Posted: Feb 24, 2009 at 1150 hrs IST
Music

London Music seems to hold a promise for people suffering from dementia, for a new study has found that Alzheimer's patients could improve memory by just listening to their favourite songs.

An international team has found that people suffering from Alzheimer's can slow the relentless course of the disease by tuning into their favourite songs, the latest issue of the 'Cerebral Cortex' journal reported.

According to researchers, listening to certain tunes from one's past evokes powerful and vivid memories that appear to be immune from the condition. And, by making a "soundtrack of someone's life" before their mind is damaged and playing it back to them "could help form a resistance to the disease".

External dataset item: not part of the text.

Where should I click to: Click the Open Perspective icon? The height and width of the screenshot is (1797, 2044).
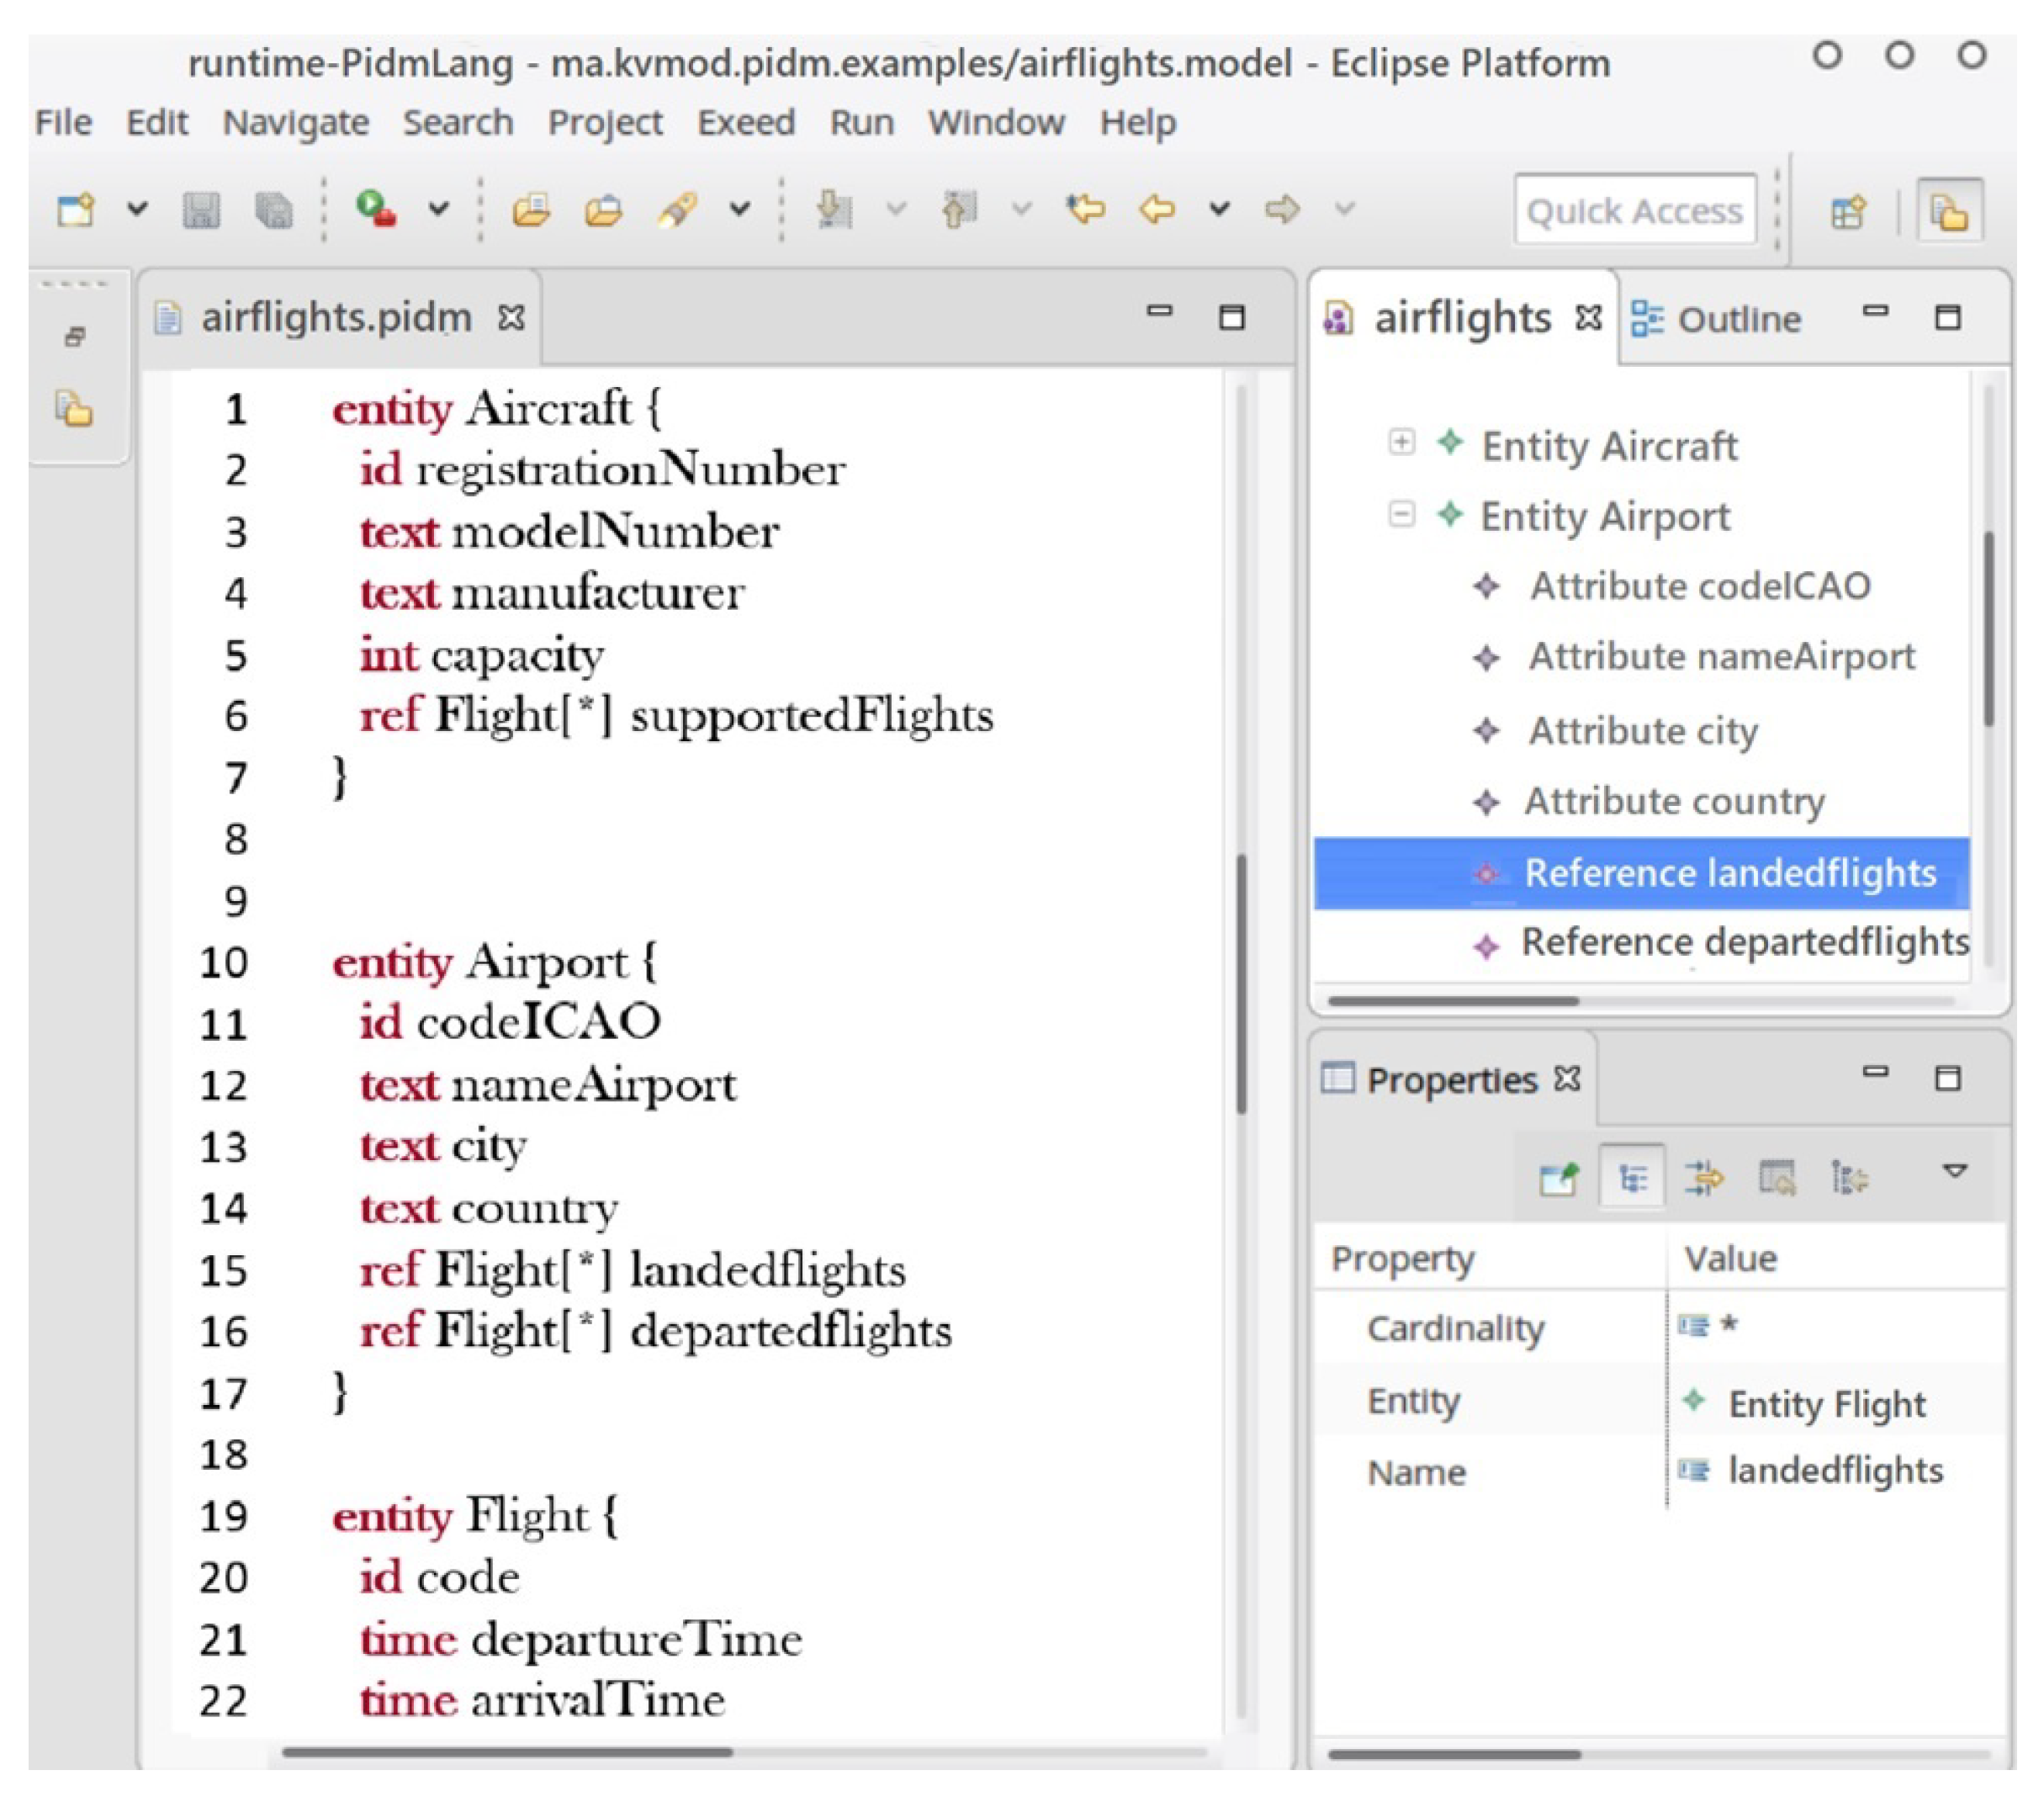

"Providing patients with MP3 players and customised playlists could prove to be a quality-of-life improvement strategy that would be both effective and economical. What seems to happen is that a piece of familiar music serves as a soundtrack for a mental movie that starts playing in our head.

"It calls back memories of a particular person or place, and you might all of a sudden see that person's face in your mind's eye. Now, we can see the association between those two things – the music and the memories," Petr Janata, who led the team, was quoted by 'The Daily Telegraph' as saying.

Prof Janata of California University and colleagues came to the conclusion after analysing the brain activity of 13 students as they listened to 30 favourite songs.

They found that the section of the brain associated with music is also associated with human's most vivid memories and this region seemed to serve as a hub that links familiar music, memories and emotion.

In fact, this pre-frontal cortex, which is just behind the forehead, seems to be the most immune from the effects of Alzheimer's disease, the study revealed.

"Because memory for autobiographically important music seems to be spared in people with Alzheimer's disease, one of the long-term goals is to use this research to help develop music-based therapy for people with the disease," he said.